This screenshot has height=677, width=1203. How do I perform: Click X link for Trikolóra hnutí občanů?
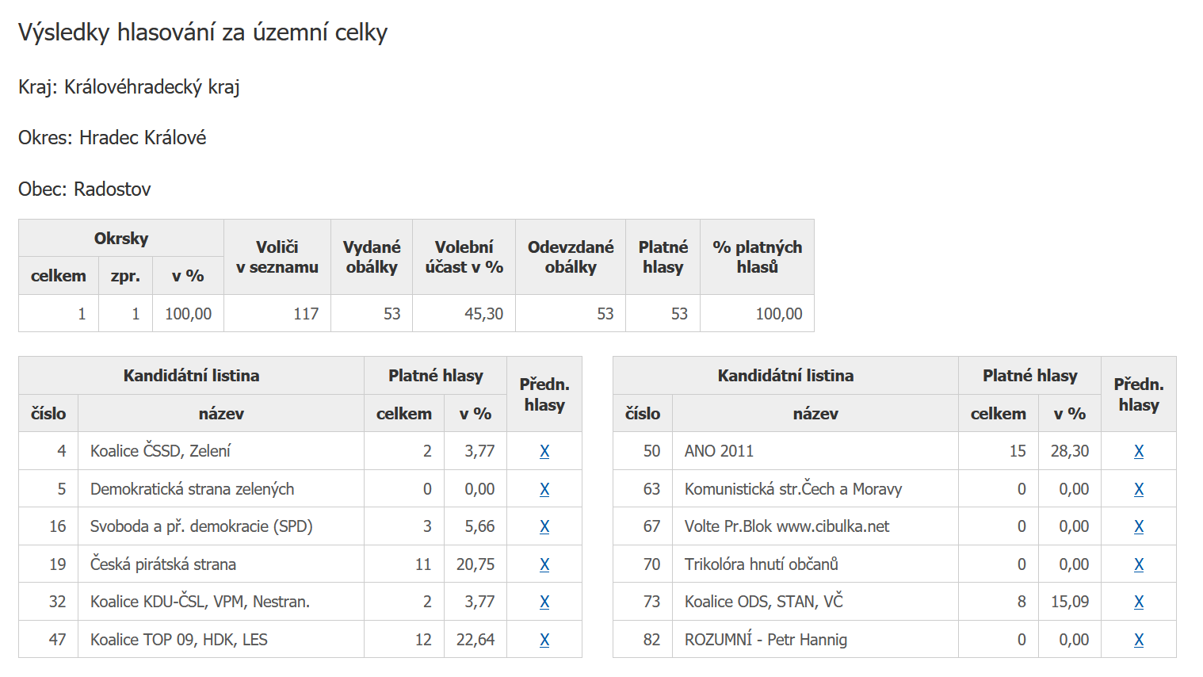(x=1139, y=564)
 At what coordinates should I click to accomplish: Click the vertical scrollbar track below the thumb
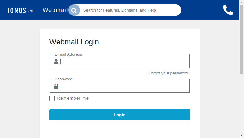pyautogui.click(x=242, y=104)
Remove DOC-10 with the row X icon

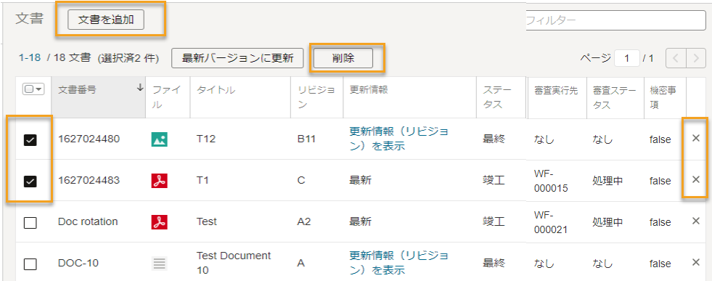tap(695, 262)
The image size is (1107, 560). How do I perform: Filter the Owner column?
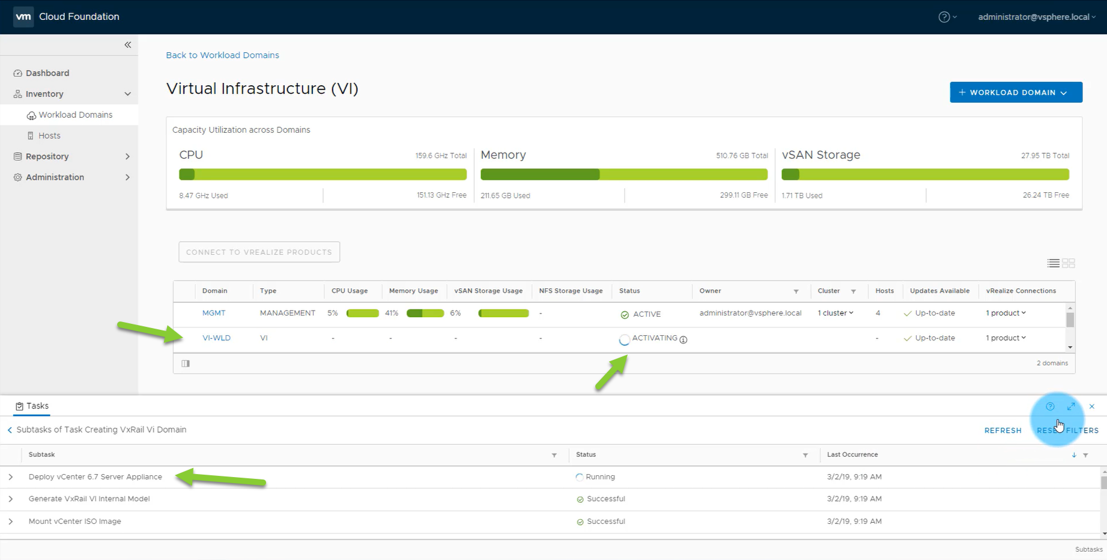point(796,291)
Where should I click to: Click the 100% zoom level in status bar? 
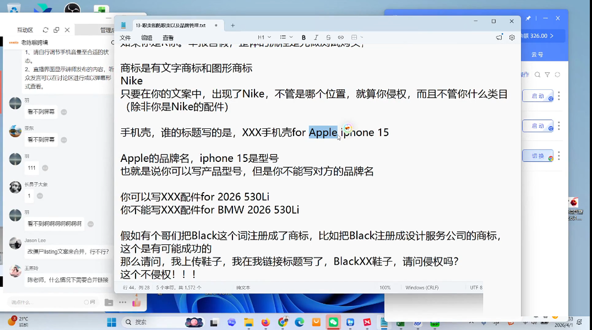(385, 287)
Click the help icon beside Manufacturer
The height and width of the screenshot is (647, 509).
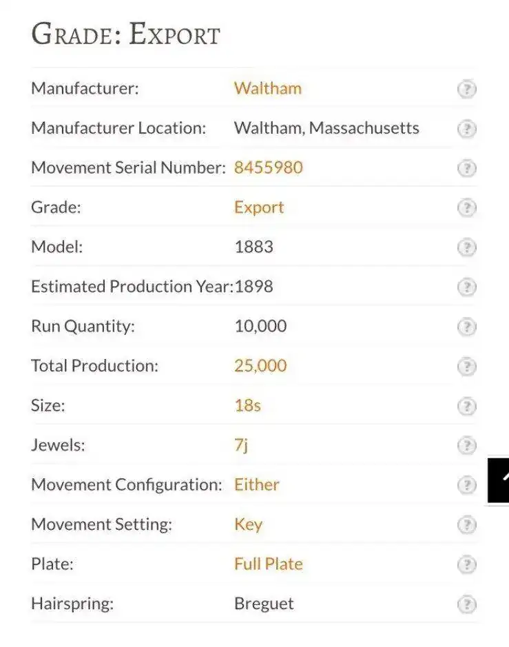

━━━

INSTRUCTIONS TO FOLLOW
Every line of the records above must reappear exactly, though the pictures must not.

YOUR RESPONSE
This screenshot has height=677, width=1203. How do I perform: Click X link for Trikolóra hnutí občanů?
(x=1139, y=564)
 At what coordinates should I click to accomplish: Click the vertical scrollbar track below the thumb
pyautogui.click(x=242, y=104)
Remove DOC-10 with the row X icon

tap(695, 262)
The image size is (1107, 560). How do I perform: Filter the Owner column?
point(796,291)
Where should I click to: Click the 100% zoom level in status bar? 
(385, 287)
Click the help icon beside Manufacturer
The height and width of the screenshot is (647, 509).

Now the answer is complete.